:: Work order ::
Write only the count of lines that hold the word "pixels" in the listing.

══ Data for the task ══

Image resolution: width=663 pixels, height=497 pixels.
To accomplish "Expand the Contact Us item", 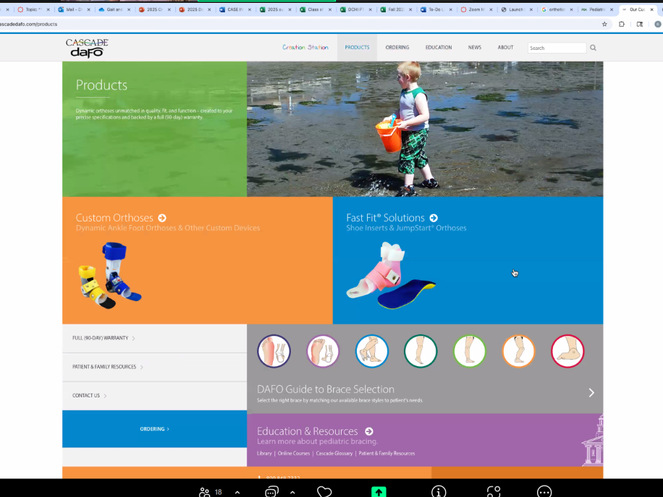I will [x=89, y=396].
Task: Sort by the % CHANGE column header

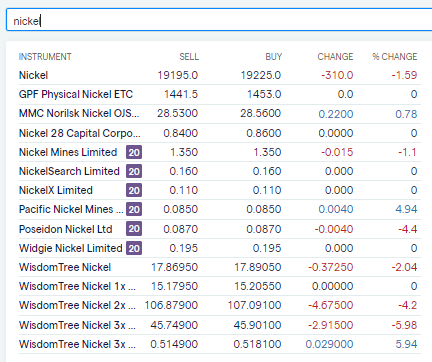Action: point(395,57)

═══
══ Data for the task ══

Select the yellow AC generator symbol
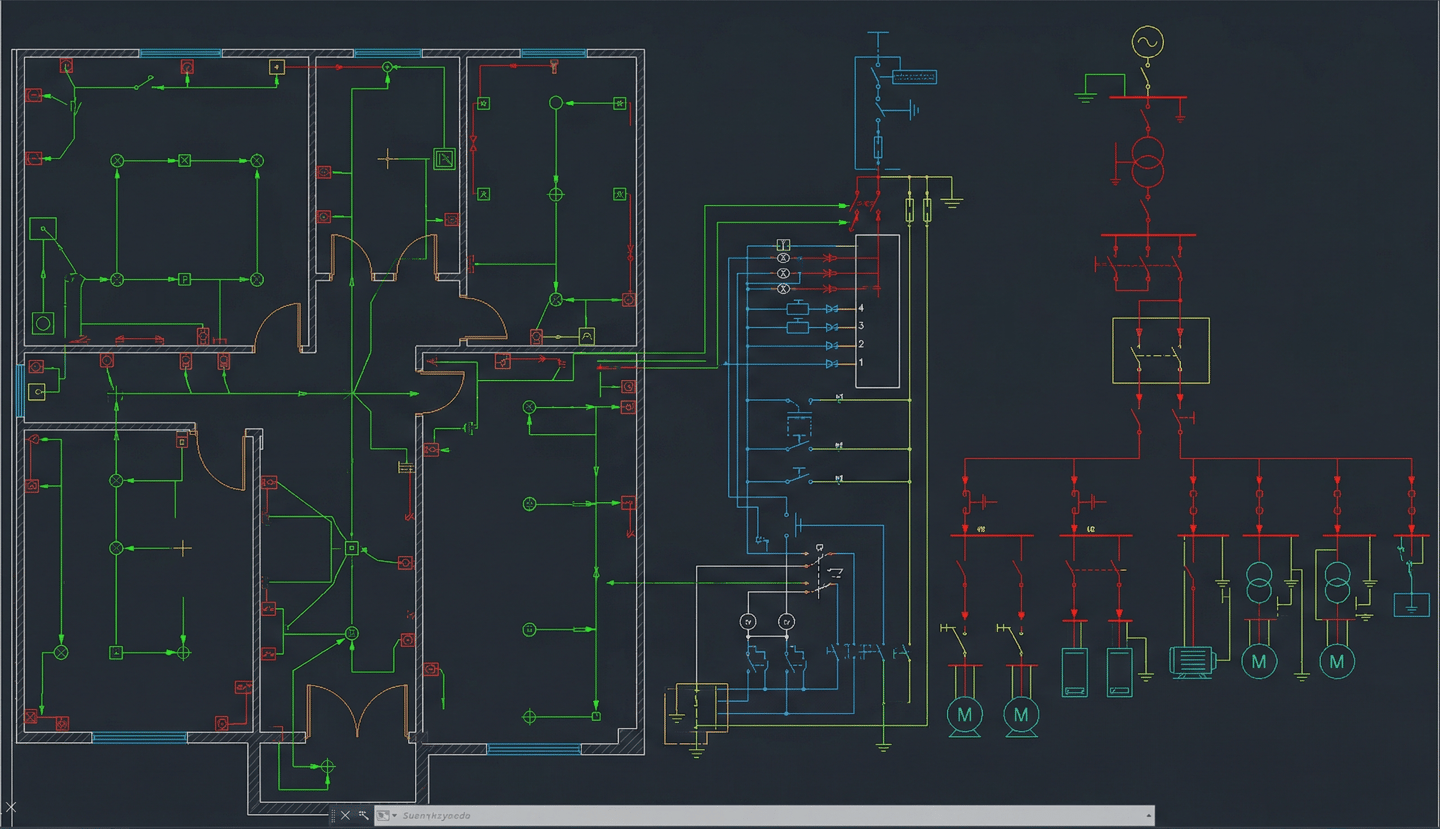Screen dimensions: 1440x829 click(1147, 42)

═══
══ Data for the task ══

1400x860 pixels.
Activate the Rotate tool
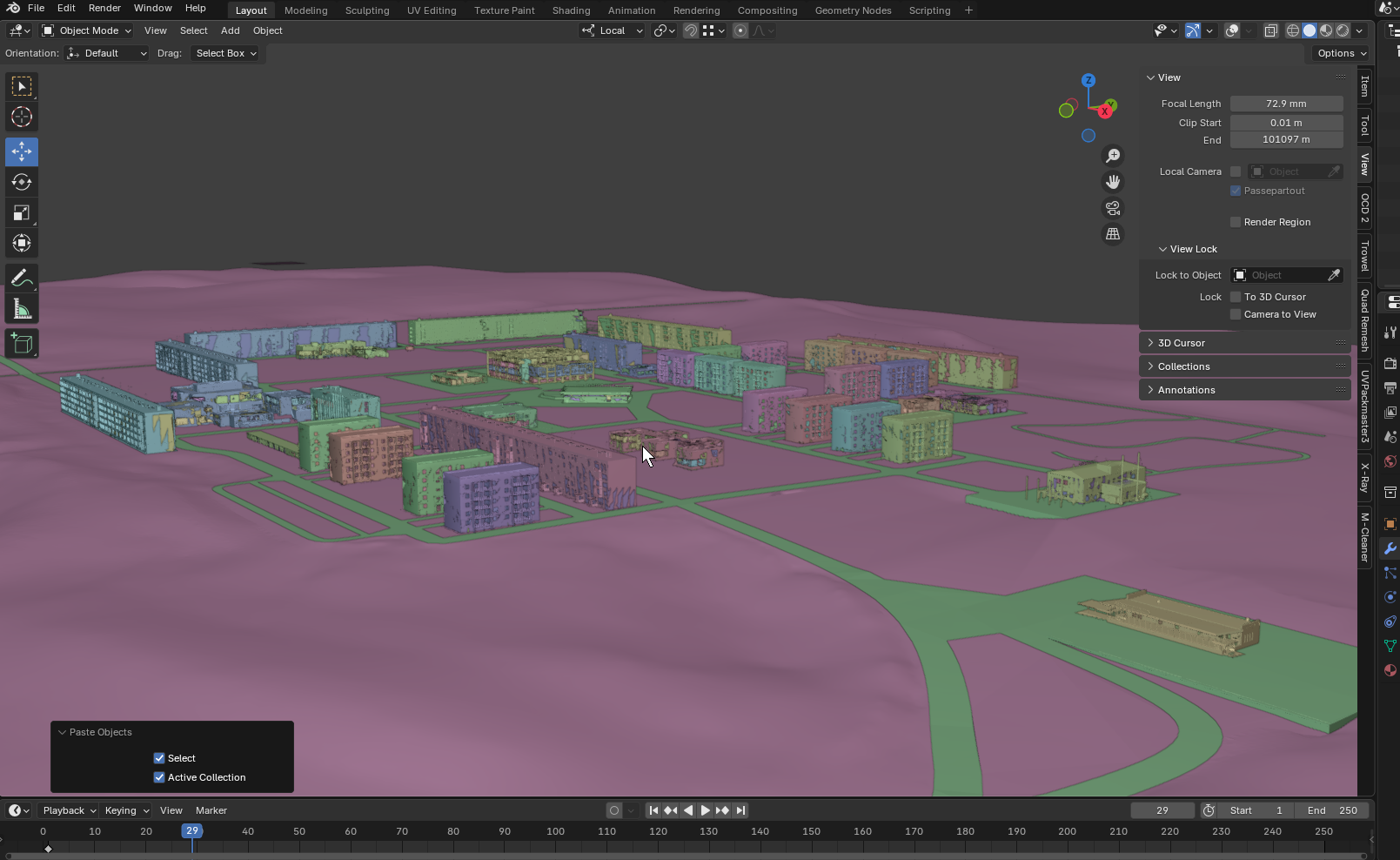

═══

:: Output of the exercise ::
2